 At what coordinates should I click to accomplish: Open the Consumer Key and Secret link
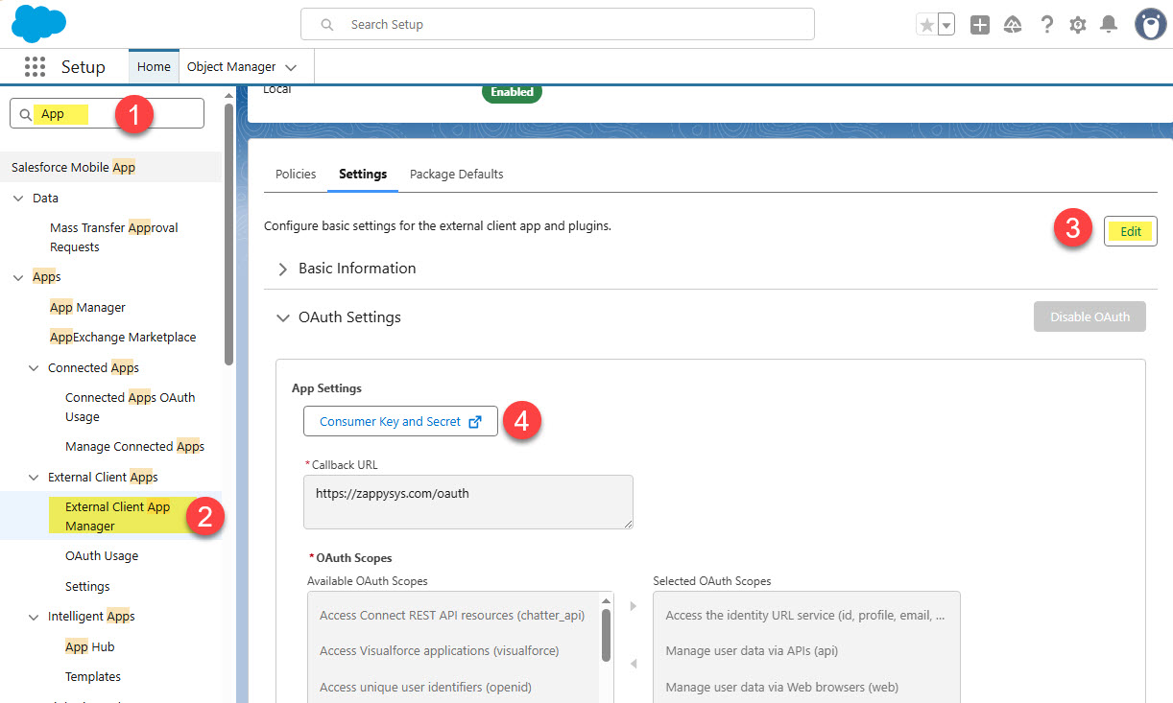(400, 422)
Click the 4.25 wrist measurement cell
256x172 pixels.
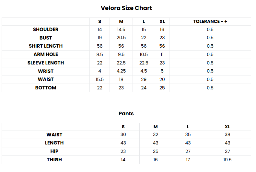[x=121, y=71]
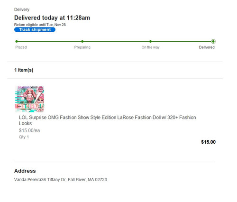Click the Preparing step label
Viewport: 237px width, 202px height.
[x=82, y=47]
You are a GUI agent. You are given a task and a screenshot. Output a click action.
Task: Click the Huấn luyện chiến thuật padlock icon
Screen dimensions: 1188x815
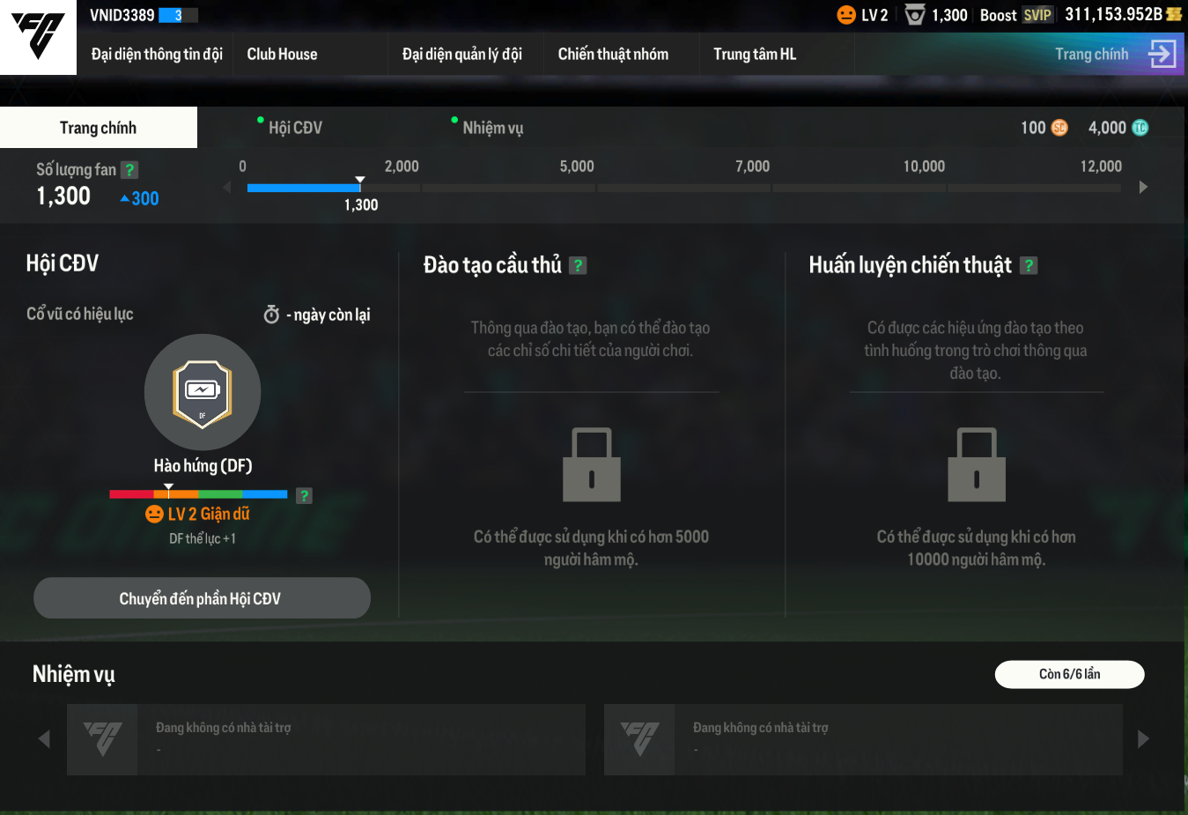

DIRECTIONS FOR THIS TASK: Omit the pictures and please write out exactly the lines between the one containing "256x172 pixels." and the last line of the entries, both included.

WRITTEN RESPONSE:
256x172 pixels.
[x=121, y=71]
Click the Preparing step label
Viewport: 237px width, 202px height.
[x=82, y=47]
You are a GUI agent. You are given a task and a screenshot. Output a click action.
Task: Click the Huấn luyện chiến thuật padlock icon
Screen dimensions: 1188x815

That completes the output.